Monolithic architecture
Monolithic architecture-based systems existed before the SOA or Microservices movement. These types of systems are exactly the opposite of what SOA tries to achieve.
A typical Monolithic system is an enterprise-based application, and this application might be in the form of a large website with all the working modules packaged in together into one single package, or it might be in the form of a service which talks to a website. It might be packaged as a large executable that is deployed on a machine.
In these systems, we added different components to an application to keep growing; there's no restriction in size, and there's no division. There's always one package which contains everything, and therefore, we end up with a large code base.
The high-level architecture diagram of a Monolithic system would look as follows:

Typical Monolithic architecture
Overheads of Monolithic architecture
In the long run, enterprises faced these shortcomings when they applied Monolithic architecture to their systems:
- Due to the code base being so large, it took the teams longer to develop a new functionality within the application.

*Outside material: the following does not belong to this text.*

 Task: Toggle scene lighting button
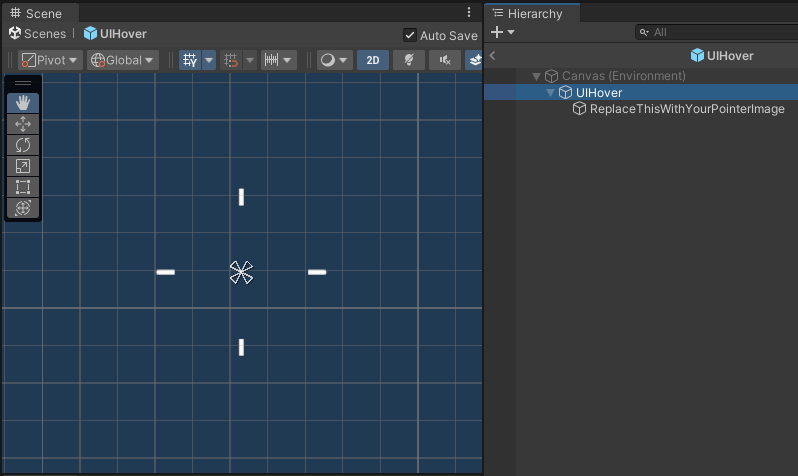(x=408, y=60)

- Deployment of a large system can also be challenging, because even for a small bug fix, we have to deploy a new version of the entire system, and therefore, that creates greater risk.
- It's one large code base, so, we're also stuck with one technology stack.

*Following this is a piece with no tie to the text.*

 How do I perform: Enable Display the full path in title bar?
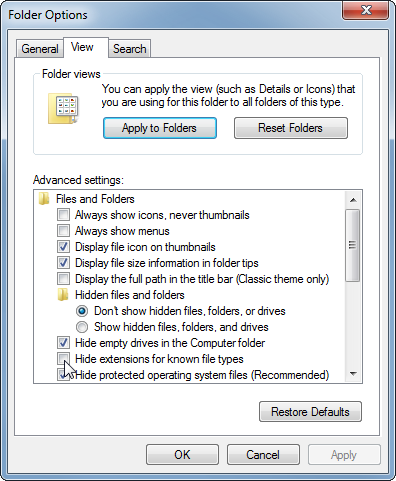coord(63,279)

- It makes the overall system less competitive, because we can't easily adopt new technologies which might give us a competitive edge.
- Since the code is in one large package, we might also have high levels of coupling, which means that if a change is made in one part of the system, it might affect another part of the system, because the code is intertwined. This kind of coupling might be present between modules, and also between different services.
- Scaling up this service to meet the demand is quite inefficient. For example, if the Orders module of the system is in demand, we would have to create a copy of the whole package, of the whole service, in order to scale up just the Orders section.
- More powerful servers need to be bought to work efficiently for a large footprint of monolithic apps.
- Unit testing for such a large code base takes time, and regression testing by QA is also a time-consuming process.
Note
The only one advantage that a Monolithic system has is the fact that we can run the entire code base on one machine, so, when developing and testing, we could probably replicate the entire environment on a machine.
An example of a Monolithic system could be an ASP.NET MVC site where the website itself is the UI layer, and then in the Business layer, you have business logic along with the data access layer. Over the years, if we continue with the same approach, then it will become a Monolithic system.